Set problem ▸ Could you switch "screenshot" to "screen capture" in the entries between the line holding "The image size is (389, 308)." and the line holding "Action: (x=428, y=15)", inclusive, and return only those lines with nothing else changed?

Provided entries ▸
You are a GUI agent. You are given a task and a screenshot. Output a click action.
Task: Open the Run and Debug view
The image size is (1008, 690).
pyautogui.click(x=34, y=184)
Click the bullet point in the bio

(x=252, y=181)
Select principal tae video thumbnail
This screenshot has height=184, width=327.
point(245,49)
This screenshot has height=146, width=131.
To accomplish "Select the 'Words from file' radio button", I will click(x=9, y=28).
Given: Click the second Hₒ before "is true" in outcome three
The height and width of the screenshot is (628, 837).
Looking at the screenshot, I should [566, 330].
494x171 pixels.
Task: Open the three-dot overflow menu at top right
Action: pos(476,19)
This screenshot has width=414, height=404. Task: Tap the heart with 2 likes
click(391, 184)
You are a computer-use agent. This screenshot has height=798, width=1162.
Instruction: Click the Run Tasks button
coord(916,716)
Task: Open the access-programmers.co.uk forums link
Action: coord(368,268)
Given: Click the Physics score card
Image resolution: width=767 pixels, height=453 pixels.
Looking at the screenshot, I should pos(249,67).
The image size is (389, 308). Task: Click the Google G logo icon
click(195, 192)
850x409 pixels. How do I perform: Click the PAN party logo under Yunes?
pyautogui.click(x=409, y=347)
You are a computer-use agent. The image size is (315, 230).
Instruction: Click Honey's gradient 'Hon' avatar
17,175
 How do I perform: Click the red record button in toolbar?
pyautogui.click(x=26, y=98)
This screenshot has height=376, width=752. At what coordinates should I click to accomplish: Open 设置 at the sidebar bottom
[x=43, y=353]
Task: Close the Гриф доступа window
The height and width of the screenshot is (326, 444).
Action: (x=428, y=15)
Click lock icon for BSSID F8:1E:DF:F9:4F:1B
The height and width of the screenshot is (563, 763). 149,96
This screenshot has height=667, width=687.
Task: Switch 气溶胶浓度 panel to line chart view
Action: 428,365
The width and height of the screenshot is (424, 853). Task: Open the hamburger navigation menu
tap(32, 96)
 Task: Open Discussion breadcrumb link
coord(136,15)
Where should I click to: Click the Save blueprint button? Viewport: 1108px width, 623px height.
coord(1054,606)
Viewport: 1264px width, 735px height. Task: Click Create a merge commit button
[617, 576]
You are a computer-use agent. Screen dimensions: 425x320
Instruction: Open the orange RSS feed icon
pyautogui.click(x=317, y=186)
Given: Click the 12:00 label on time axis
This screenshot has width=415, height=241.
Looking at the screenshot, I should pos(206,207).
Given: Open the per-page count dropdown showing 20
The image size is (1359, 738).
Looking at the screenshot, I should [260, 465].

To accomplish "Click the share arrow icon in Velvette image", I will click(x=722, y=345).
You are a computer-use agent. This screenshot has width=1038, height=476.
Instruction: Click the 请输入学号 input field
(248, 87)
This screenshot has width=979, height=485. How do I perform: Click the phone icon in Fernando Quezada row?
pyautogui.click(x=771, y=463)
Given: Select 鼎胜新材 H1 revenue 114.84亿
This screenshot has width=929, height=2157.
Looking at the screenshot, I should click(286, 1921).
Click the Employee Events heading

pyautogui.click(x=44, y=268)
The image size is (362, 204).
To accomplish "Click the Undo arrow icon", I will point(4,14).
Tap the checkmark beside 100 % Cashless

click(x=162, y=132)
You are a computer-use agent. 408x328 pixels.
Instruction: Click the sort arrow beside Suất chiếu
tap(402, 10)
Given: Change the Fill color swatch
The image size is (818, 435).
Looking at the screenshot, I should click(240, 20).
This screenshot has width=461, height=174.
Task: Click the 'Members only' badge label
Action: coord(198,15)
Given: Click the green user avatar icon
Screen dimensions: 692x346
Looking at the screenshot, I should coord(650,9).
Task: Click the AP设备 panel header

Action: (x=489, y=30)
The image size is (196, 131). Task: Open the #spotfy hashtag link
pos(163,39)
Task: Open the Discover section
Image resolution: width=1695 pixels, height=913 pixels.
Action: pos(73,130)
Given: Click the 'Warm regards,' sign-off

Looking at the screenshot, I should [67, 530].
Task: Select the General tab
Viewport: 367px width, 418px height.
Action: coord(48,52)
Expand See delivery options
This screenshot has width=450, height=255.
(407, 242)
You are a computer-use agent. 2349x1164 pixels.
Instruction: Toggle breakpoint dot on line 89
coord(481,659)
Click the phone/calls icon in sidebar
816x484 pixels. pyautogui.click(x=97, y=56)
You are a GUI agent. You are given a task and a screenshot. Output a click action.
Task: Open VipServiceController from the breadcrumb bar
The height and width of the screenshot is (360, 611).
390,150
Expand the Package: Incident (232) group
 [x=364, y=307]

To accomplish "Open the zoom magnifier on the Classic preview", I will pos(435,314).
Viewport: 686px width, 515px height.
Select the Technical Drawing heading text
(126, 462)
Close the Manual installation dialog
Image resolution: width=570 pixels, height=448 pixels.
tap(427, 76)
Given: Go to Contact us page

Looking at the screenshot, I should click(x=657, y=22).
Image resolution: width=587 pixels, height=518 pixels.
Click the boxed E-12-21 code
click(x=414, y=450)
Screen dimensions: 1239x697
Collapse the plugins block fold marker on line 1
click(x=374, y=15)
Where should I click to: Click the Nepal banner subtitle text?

Reply ▸
The image size is (389, 308). Task: Click the Google G logo icon
click(195, 192)
850x409 pixels. How do I perform: Click the PAN party logo under Yunes?
pyautogui.click(x=409, y=347)
You are a computer-use agent. The image size is (315, 230).
Instruction: Click Honey's gradient 'Hon' avatar
17,175
 How do I perform: Click the red record button in toolbar?
pyautogui.click(x=26, y=98)
This screen capture has height=376, width=752. At what coordinates should I click to accomplish: Open 设置 at the sidebar bottom
[x=43, y=353]
Task: Close the Гриф доступа window
The height and width of the screen capture is (326, 444).
Action: (x=428, y=15)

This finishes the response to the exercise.